Но это была она. Рыжая. Стояла на веранде, привалившись к перилам, и смеялась, беззаботно и от души. Рядом снова свита… Как она умудряется везде находить почитателей?
Гурин сел на стул и ухмыльнулся.
— А что у нас журфак делает?
Ответить ему никто не потрудился.
Саша наблюдал за ней весь вечер. Украдкой, стараясь не попадаться ей на глаза. Наблюдал и задавался вопросом — зачем ему это нужно? Рыжая бестия, стерва и язва. Девочка-проблема.
Она стояла на веранде и курила. Смотрела на тёмное небо и выпускала аккуратные колечки дыма. И, наверняка, сама собой любовалась.
Гурину казалось, что у него шерсть на загривке поднялась. Он смотрел на девушку по-прежнему, как на добычу, которая по какому-то недоразумению однажды вырвалась из его цепких лап. Он чуял её.
У него никогда не было рыжих. И это не давало покоя.
Она его узнала.

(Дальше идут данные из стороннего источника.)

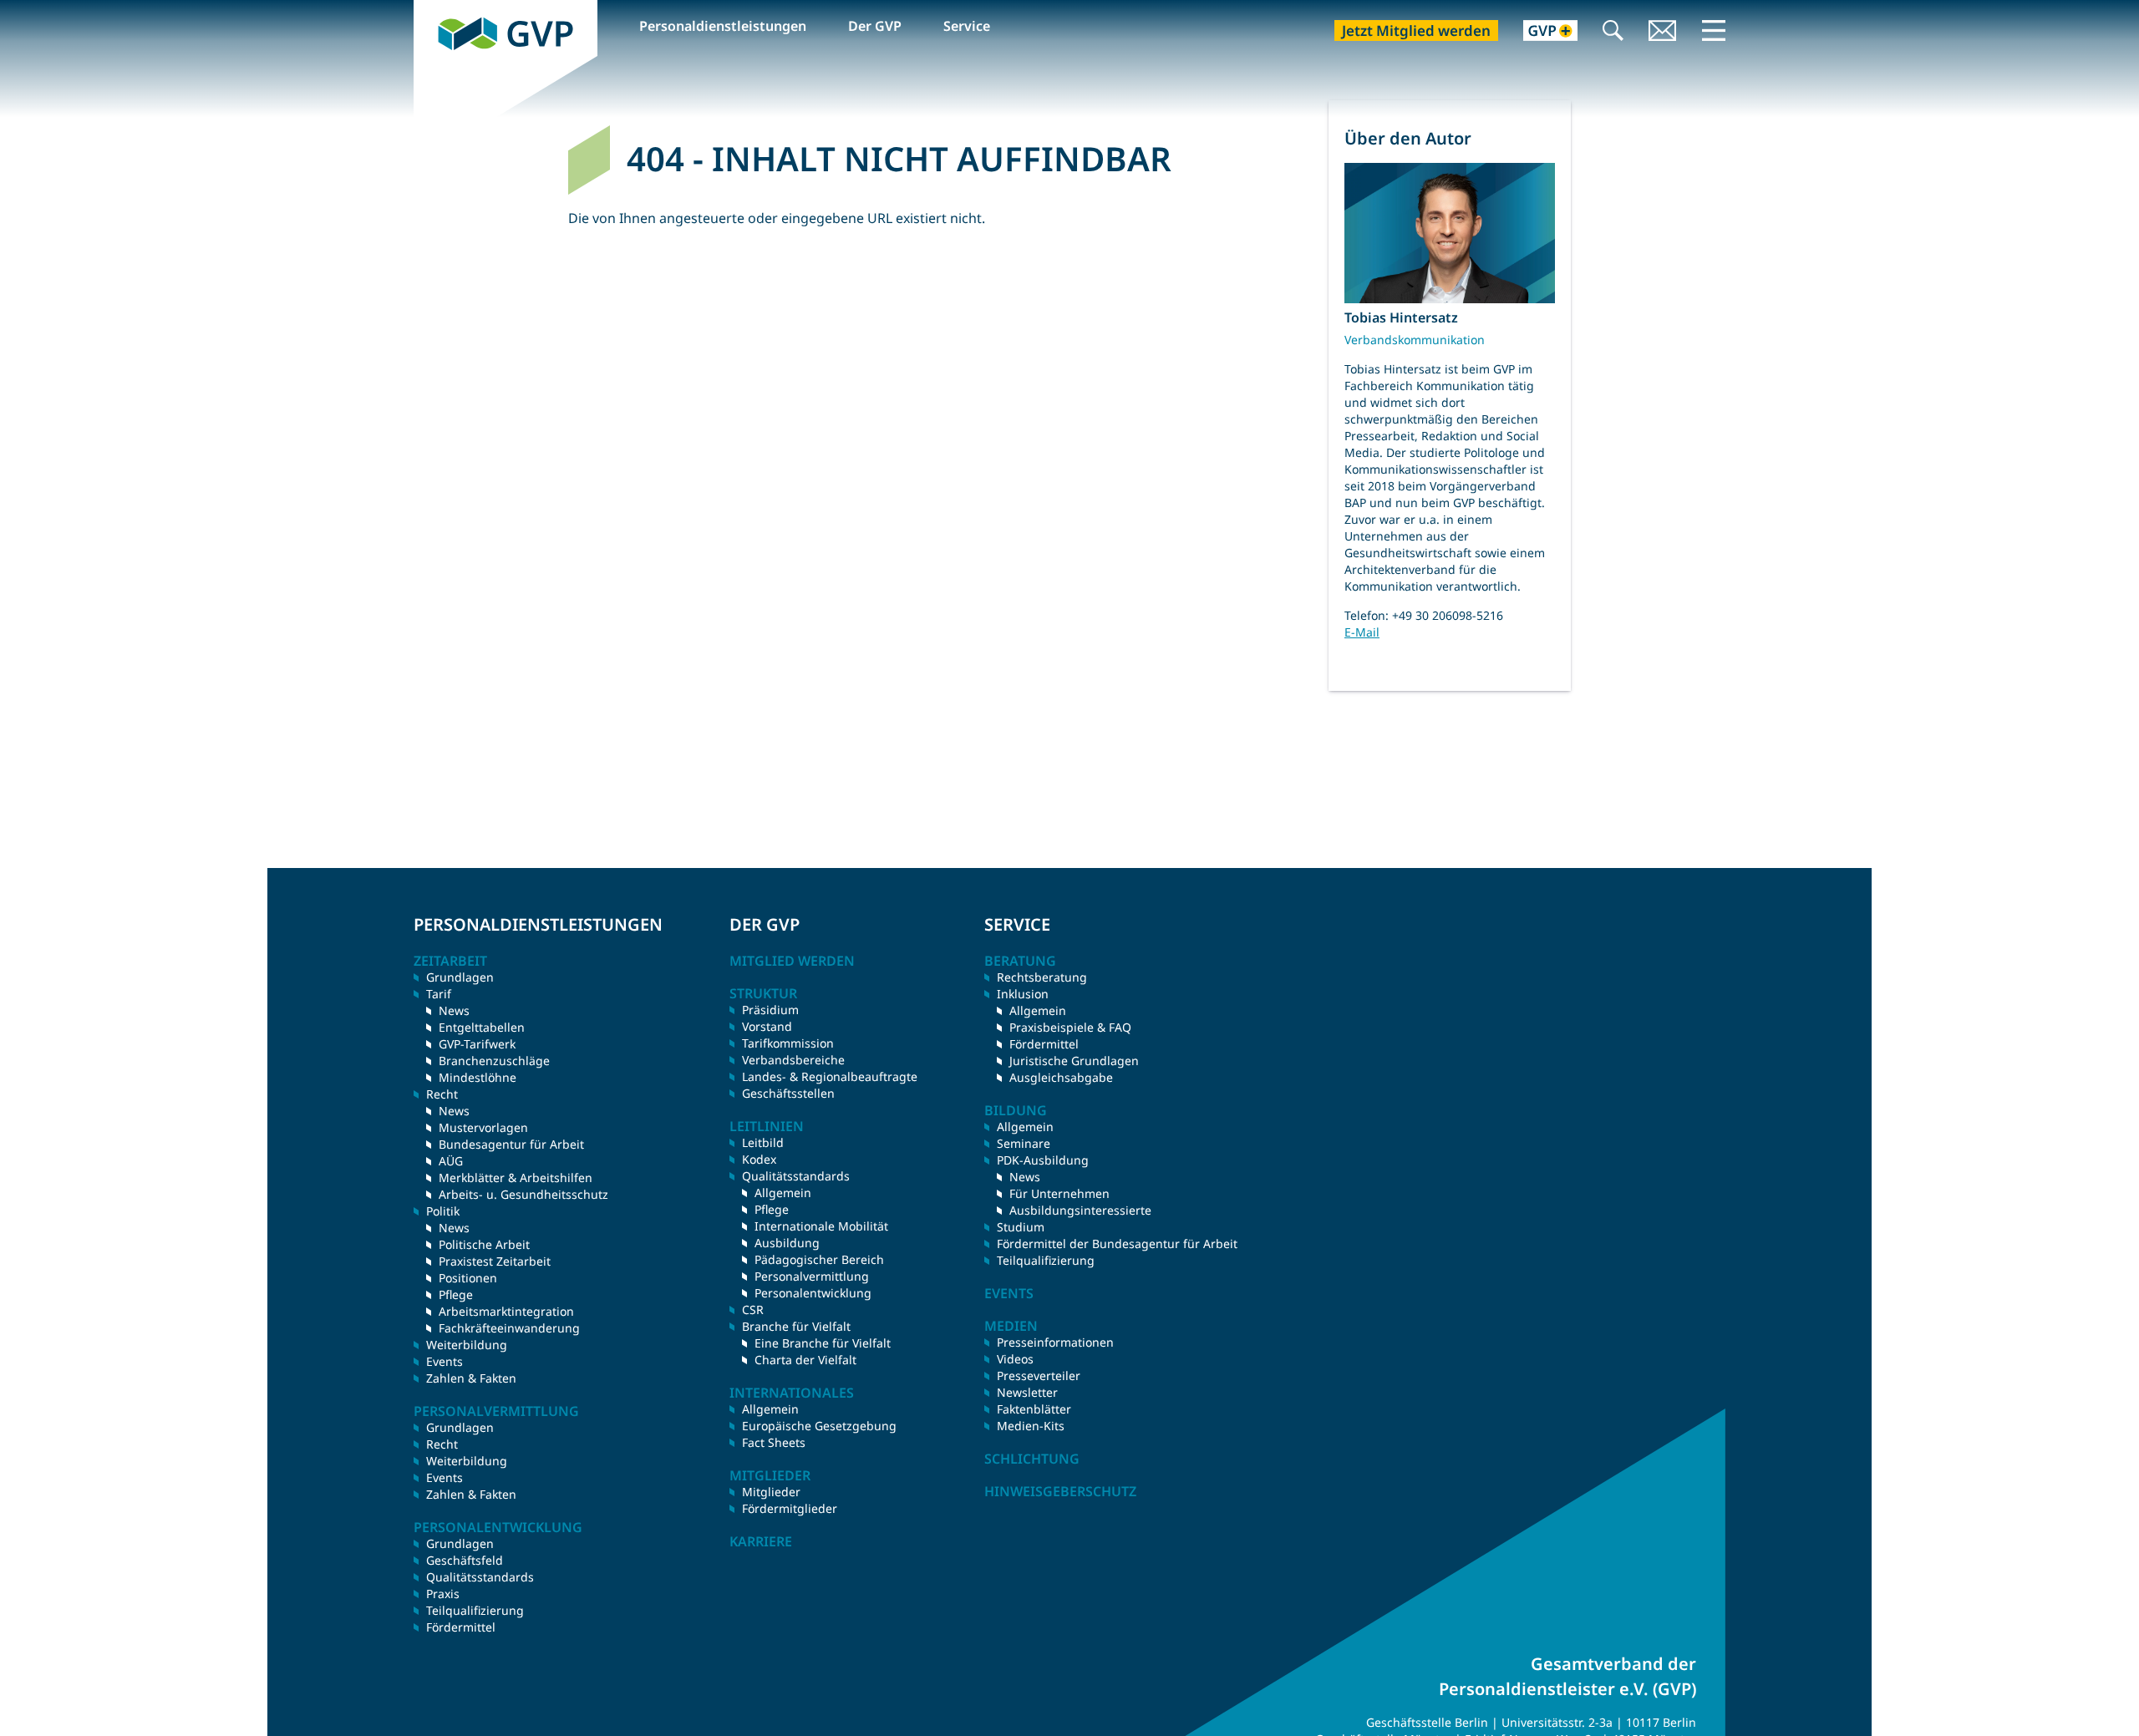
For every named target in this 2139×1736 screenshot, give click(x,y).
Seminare (1023, 1143)
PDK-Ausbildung (1043, 1160)
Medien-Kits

Увидела и заулыбалась. Гурин подошёл и присел на перила. А на рыжую смотрел откровенно, и скрывать своих намерений не собирался.
— Привет.
Она кивнула.
— Помню. Саша. Скромно и со вкусом.
— Значит, впечатление я всё-таки произвёл?
Она таинственно улыбнулась и ничего не ответила.
Игры стали утомлять.
— Я на самом деле произвожу впечатление скромного? Никогда бы не подумал. Скромность — это явно не мой конёк.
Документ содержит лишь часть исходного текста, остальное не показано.